Having spear-headed the development of this test, we are world-renowned experts in its performance! We are moreover the first service provider globally to offer this test under GLP.

The RTgill-W1 cell line assay comprises a 24-well plate format acute toxicity test based on the permanent cell line from rainbow trout (Oncorhynchus mykiss) gill. After 24 h of exposure to a test chemical or product at six concentrations, cell viability is assessed based on three fluorescent indicator dyes. Data are expressed as percent cell viability of unexposed controls versus the test chemical concentration. The resulting concentration-response curves serve to determine the effective concentrations causing 50% loss in cell viability (EC50 values). The lowest observed EC50 value is taken as proxy to predict the fish acute toxicity (LC50 value).

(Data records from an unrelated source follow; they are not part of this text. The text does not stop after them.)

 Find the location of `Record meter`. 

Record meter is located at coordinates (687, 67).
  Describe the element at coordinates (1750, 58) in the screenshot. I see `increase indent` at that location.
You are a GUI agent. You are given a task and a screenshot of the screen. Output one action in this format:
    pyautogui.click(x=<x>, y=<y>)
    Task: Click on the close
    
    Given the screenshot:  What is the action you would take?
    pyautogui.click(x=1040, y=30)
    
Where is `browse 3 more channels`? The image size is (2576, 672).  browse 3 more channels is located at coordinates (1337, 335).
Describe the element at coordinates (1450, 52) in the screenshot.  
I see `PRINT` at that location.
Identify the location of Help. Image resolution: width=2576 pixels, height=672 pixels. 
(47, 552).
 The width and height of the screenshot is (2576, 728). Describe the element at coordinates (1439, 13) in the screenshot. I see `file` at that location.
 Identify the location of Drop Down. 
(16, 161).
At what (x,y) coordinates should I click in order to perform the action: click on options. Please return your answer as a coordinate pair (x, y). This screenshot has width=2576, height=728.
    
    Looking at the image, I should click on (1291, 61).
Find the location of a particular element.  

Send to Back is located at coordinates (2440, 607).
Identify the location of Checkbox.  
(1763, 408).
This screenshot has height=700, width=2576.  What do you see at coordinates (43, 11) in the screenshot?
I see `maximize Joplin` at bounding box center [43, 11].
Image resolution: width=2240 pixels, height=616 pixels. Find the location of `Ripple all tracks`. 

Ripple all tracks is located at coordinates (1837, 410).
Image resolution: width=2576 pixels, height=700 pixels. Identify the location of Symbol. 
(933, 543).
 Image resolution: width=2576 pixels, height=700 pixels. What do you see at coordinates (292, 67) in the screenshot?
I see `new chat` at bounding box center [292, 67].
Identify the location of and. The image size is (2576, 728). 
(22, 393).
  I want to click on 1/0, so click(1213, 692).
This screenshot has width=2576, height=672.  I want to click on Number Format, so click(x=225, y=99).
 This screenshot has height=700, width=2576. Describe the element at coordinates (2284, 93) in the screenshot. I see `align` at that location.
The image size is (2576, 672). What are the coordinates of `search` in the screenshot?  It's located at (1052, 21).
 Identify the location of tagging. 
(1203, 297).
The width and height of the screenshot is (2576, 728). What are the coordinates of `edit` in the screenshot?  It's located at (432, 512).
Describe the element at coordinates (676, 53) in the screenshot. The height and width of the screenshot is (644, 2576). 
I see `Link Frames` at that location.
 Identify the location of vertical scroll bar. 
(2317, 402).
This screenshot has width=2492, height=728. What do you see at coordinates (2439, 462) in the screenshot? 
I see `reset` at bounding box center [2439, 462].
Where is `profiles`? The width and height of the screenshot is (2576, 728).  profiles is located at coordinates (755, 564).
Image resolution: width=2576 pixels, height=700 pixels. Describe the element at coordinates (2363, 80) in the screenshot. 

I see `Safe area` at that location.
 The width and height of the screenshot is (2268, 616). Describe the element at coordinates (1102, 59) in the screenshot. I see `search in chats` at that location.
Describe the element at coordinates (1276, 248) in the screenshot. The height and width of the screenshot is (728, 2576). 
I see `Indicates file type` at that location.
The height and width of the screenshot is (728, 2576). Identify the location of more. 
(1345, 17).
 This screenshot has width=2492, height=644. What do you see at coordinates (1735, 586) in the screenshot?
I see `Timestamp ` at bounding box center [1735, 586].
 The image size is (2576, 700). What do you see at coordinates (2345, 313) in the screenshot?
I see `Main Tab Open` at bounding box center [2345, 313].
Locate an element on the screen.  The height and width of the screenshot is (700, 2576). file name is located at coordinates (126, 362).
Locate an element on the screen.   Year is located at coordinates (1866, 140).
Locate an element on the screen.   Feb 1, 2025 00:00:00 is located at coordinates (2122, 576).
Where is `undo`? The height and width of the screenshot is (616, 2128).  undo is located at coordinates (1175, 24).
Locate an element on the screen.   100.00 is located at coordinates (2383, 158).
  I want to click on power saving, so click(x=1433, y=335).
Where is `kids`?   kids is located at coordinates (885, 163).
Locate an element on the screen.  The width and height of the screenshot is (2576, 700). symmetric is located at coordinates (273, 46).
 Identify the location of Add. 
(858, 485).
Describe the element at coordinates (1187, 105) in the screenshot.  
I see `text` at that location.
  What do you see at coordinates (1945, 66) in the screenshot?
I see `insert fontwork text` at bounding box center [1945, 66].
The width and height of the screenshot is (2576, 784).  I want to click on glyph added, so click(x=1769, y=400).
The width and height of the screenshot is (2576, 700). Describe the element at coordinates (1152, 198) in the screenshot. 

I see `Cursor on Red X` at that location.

Aside from being an animal-free alternative to the high severity traditional fish test (e.g. according to OECD TG203), the gill cell line assay requires about three orders of magnitude less testing material, making it the perfect choice for screening, e.g. in new chemical synthesis and product development.

We were part of the development of this test guideline and hence have extensive experience in carrying out this test. We are certified to offer this test under GLP.

The Fish Embryo Acute Toxicity test is a 24-well plate-based test method in which newly fertilized zebrafish (Danio rerio) eggs are exposed to a test chemical or product at five concentrations for a period of 96 h. Exposed and control embryos are studied every 24 h for apical observations indicative of mortality. Data are expressed as percent mortality of exposed vs. unexposed embryos. The resulting concentration-response curves serve to determine the effective concentrations causing 50% lethality (LC50 values), which are taken as proxy to predict the fish acute toxicity (LC50 value).

Beyond the OECD TG236, we routinely measure sub-lethal endpoints as well, which include malformations, edemas and uncontrolled movement, providing additional information on developmental toxicity. In jurisdictions such as Europe, in which animal protection laws exclude early life stages until independent feeding, the test can moreover be extended to 120 h exposures, which allows for better resolution of impacts on behavior. Compared to the traditional acute fish test (e.g. according to OECD TG203), the FET test requires about two orders of magnitude less testing material.

We have an ever expanding list of primers to analyse the expression of a wide variety of genes, such as related to biotransformation, metal detoxification, cell proliferation, oxidative stress response and immune regulation. We frequently add new primers based on clients’ needs.

Gene expression analysis can be performed in fish cell lines as well as zebrafish embryos, using a concentration-response, as well as time-resolved, experimental design. These tests are usually preceded by an acute fish toxicity test with either the cell line of choice or the embryos to ensure that gene expression is indeed studied at non-acutely toxic concentrations.

Concentration-dependent gene expression analysis allows the derivation of Points-Of-Departure (POD), which are increasingly used to derive estimated low effect levels for chronic toxicity assessments.

Hypothesizing that reduced fish growth on chemical exposure is due to a lower number of cells, research in the Schirmer group at Eawag has been able to demonstrate that a fish cell proliferation assay, based on the RTgill-W1 cell line as representative of richly perfused tissue, can be used to predict the reduced growth of fish as traditionally determined using the Fish Early Life Stage Test (FELST; OECD TG210).

Cells are exposed to the chemical over the course of five days and cell number determined, from which cell weight can be calculated as input parameter for the Bertalanffy growth model. The proof-of-concept study has yielded excellent results, showing concordance to in vivo results obtained after months of experimentation with fish DOI: 10.1126/sciadv.1500302.

As functional units of organs and tissues, cells comprise the different mechanisms that collectively lead to ADME (Adsorption-Distribution-Metabolism-Elimination) of chemicals. Hence, we can assess bioaccumulation of chemicals in cells along with chemical depletion and the potential formation of biotransformation products. As well, the influence of the test chemical on the activity of biotransformation enzymes (such as EROD activity as proxy for CYP1A) can be measured.

Please refer to the following examples as illustration of possibilities:

• Ranking of chemicals for their potency to induce EROD activity as proxy for CYP1A: DOI: 10.1006/eesa.1999.1808
• Bioaccumulation, transformation and derivation of a bioconcentration factor: DOI: 10.1021/acs.est.7b04548
• Fish cell barrier model to assess transfer of organic chemicals in vitro: DOI: 10.1021/acs.est.9b04281
• Estimation of bioaccumulation of anionic compounds in fish based on the liver cell line, RTL-W1: DOI:10.1016/j.envint.2023.107798

We collaborate with well established contract research organisations who specialize in chemical analysis, including under GLP. If chemical analysis is desired, e.g. to verify exposure concentrations or biotransformation products, we offer bundled packages, which include co-ordination for a streamlined workup and reporting.

Samples can also be shipped to a laboratory of the client’s choice or for in-house analysis.